"The future is that we will play in the Ram Slam T20."

That was Graeme Smith's curt reply, accompanied with a smile that belied his frustration, when asked what was on the horizon for his team after their series win over India. Smith's irritation with the curtailed India tour and stop-start nature of South Africa's Test schedule is understandable but, for once, it had a welcome consequence: the biggest cricketing draw cards could bolster the domestic game.

South Africa's 20-over competition is one of the lower-profile ones going around. It is not a Premier League like the Indian, Bangladesh and Caribbean varieties and lacks a 'glam' factor. At the end of last summer, CSA committed itself to changing that. Suggestions included creating a family atmosphere and abolishing midweek matches in favour of weekend double-headers.

The former became the focal point of the domestic 50-over competition while the latter seems to have been shelved. The idea that remained intact was involving as many big names as possible and it is this concept Justin Kemp, a veteran of the domestic scene who is in 16th season, believes will give the competition much-needed clout.

"The more the national players turn out, the more credibility a tournament has," Kemp told ESPNcricinfo. "Over the years, we haven't seen the national players really turn out in this competition and that may be why interest hasn't been that high and audiences have dwindled. If you look at the Caribbean competition, it was packed out every day. They had a fair number of overseas players, three to four per team. Since we have something similar this time, with our own national players, we may start seeing bigger crowds and more interest."

The shortened India tour has allowed for national player availability for the entire 20-over competition and not just the latter half, as originally planned. With five of the six franchises signing foreign names, and no other cricket going on in the country until the Tests against Australia in mid-February, that should mean T20 takes centre stage, as it has done in other places. But the early indications are that this will not be the summer South Africa's local hit-and-giggle finally grows up to match its international counterparts.

The competition kicked off on the third day of a festival of cricket at Newlands, as part of the efforts to make up for the absence of a New Year's Test.
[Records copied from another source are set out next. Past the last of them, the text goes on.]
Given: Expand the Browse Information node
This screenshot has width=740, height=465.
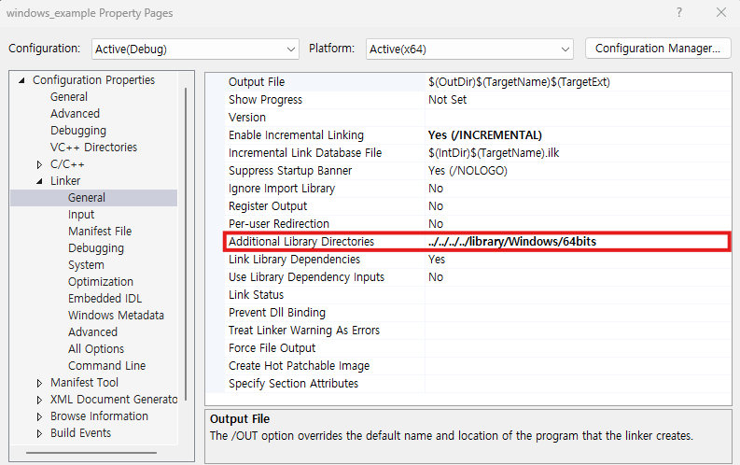Looking at the screenshot, I should pos(39,416).
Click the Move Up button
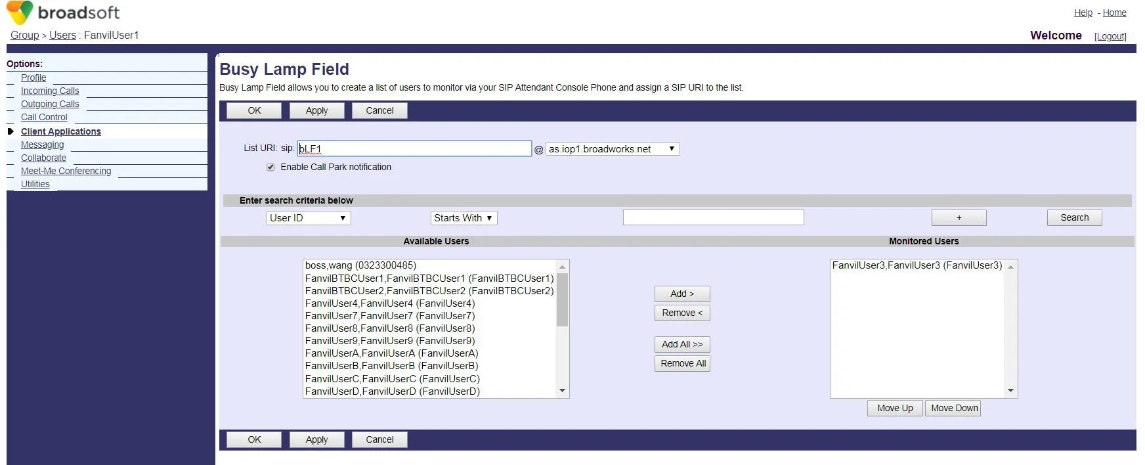Viewport: 1145px width, 465px height. (894, 408)
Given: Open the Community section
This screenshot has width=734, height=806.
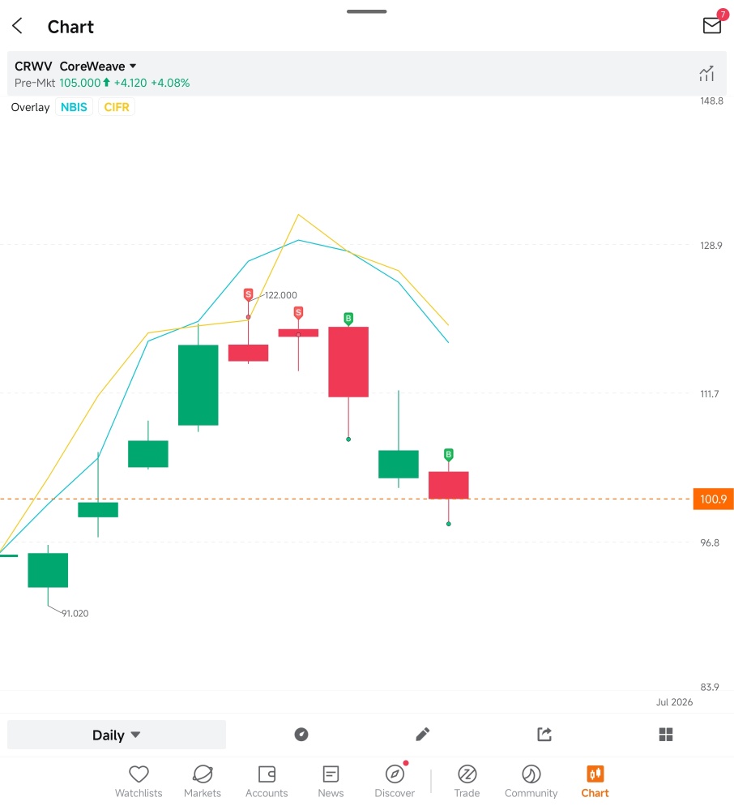Looking at the screenshot, I should 531,782.
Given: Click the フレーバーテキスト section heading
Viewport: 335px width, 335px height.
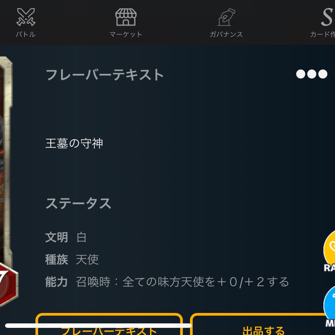Looking at the screenshot, I should click(105, 75).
Unlike any other year, it got underway with a triple-header. All six franchises were in action on one day but the guarantee of big-name sightings was only partially fulfilled.

Three of the expected superstars did not turn out for the teams and will not be seen for the duration of the competition. Dale Steyn has been granted extended rest for a rib problem so won't be bowling for the Cobras, while the Titans were without AB de Villiers, who requires hand surgery before the Australia series. Shahid Afridi withdrew from the Knights squad for personal reason.

On Wednesday, Chris Gayle, arguably the biggest crowd-puller of them all, was also taken out of contention. The Jamaican has not recovered from a hamstring tear and cannot fulfil his contract with the Dolphins.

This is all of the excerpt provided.